*TASK MATERIAL*:
--
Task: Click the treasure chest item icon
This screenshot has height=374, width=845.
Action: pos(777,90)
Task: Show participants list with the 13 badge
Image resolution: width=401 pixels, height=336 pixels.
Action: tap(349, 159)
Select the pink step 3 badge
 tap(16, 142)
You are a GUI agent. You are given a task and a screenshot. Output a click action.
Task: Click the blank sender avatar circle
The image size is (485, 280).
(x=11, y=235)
--
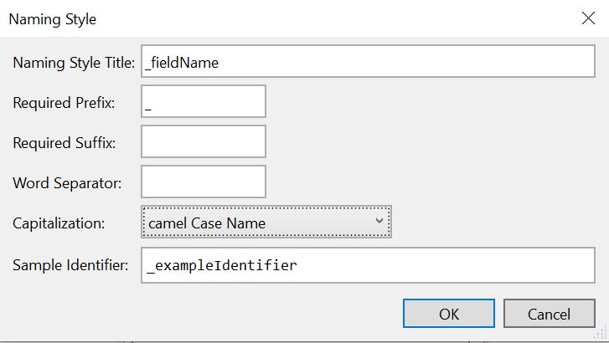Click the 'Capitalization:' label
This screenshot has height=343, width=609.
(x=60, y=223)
--
*EXERCISE INSTRUCTIONS*: Out of the data above, set down the lines from the one with "Task: Click the treasure chest item icon" to the one with "You are a GUI", both included, exactly as written and with no additions.

*OUTPUT*:
Task: Click the treasure chest item icon
This screenshot has height=374, width=845.
Action: pos(777,90)
Task: Show participants list with the 13 badge
Image resolution: width=401 pixels, height=336 pixels.
Action: tap(349, 159)
Select the pink step 3 badge
 tap(16, 142)
You are a GUI agent. You are given a task and a screenshot. Output a click action.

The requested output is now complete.